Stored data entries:
"""

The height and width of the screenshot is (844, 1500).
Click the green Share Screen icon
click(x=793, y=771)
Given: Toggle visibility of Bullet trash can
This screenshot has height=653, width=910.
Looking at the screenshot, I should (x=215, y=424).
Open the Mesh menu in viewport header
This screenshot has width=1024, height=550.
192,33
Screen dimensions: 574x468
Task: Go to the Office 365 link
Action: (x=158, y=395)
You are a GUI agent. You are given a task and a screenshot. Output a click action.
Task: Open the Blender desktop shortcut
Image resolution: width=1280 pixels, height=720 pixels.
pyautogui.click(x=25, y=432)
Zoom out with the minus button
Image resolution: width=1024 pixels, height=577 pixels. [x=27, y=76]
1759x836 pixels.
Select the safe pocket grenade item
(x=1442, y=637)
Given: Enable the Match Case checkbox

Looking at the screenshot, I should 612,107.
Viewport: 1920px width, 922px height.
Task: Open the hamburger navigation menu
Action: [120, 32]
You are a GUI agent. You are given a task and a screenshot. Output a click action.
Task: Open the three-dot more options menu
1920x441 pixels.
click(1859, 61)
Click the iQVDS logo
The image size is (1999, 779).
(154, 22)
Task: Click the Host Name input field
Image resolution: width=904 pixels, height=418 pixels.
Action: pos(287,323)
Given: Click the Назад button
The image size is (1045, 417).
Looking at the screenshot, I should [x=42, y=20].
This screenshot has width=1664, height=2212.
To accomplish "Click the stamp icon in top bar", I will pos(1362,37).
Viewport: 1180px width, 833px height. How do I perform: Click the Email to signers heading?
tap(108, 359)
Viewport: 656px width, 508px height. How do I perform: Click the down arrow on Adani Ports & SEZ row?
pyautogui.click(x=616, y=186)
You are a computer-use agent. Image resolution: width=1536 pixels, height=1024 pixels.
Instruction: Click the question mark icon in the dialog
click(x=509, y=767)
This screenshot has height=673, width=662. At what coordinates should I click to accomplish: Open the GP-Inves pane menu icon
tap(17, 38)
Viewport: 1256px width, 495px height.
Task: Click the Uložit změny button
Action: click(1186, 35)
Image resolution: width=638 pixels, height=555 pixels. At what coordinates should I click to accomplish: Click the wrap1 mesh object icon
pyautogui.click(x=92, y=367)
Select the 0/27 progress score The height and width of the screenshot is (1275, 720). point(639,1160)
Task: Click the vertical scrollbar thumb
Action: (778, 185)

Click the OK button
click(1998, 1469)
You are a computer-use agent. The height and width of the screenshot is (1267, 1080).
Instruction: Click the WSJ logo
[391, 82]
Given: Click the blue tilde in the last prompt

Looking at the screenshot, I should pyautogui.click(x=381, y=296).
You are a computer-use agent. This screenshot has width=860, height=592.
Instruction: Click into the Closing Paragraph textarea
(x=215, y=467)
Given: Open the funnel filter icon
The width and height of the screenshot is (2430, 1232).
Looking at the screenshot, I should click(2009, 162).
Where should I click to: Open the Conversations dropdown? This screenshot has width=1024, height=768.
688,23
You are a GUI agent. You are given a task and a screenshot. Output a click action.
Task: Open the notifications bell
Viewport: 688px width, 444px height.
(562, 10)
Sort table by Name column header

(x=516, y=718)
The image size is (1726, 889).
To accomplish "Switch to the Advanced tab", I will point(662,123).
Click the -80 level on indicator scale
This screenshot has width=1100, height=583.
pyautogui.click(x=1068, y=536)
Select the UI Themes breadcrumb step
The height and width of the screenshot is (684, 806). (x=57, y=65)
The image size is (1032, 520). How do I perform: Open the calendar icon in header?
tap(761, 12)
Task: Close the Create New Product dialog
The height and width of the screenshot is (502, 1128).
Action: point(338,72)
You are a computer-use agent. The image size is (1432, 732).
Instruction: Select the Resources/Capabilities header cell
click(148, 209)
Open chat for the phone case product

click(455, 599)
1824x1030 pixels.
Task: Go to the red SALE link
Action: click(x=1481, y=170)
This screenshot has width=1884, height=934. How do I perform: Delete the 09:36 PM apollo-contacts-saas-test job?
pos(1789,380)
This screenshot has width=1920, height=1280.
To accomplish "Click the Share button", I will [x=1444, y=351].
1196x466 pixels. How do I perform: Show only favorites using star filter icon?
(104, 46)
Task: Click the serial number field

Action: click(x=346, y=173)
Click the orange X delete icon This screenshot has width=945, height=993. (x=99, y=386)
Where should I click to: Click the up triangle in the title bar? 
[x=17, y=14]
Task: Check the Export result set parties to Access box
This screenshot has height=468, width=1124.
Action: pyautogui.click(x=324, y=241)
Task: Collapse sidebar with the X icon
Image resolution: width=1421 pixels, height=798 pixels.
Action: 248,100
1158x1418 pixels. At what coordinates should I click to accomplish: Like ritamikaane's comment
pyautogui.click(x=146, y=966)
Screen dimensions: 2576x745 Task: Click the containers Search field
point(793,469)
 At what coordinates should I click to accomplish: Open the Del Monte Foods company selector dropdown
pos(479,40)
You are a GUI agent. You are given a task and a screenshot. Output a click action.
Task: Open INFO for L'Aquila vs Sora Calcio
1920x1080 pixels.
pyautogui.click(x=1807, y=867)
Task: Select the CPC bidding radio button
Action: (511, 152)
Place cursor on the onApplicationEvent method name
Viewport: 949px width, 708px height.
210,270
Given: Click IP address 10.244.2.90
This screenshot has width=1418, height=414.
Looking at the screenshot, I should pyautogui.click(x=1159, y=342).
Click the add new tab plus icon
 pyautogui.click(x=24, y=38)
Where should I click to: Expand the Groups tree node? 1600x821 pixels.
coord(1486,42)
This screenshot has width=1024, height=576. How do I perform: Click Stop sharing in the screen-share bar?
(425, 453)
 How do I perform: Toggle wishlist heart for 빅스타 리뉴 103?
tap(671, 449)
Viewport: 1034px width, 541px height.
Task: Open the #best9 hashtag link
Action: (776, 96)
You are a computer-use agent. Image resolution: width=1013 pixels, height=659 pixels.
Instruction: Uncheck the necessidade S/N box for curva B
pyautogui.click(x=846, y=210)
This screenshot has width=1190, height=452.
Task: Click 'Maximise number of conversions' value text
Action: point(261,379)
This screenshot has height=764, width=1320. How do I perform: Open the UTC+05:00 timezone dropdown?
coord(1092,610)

"""

# [Exercise prompt]
Report how many lines in the stored data entries above contain the word "with". Give only the number.

# [Full output]
2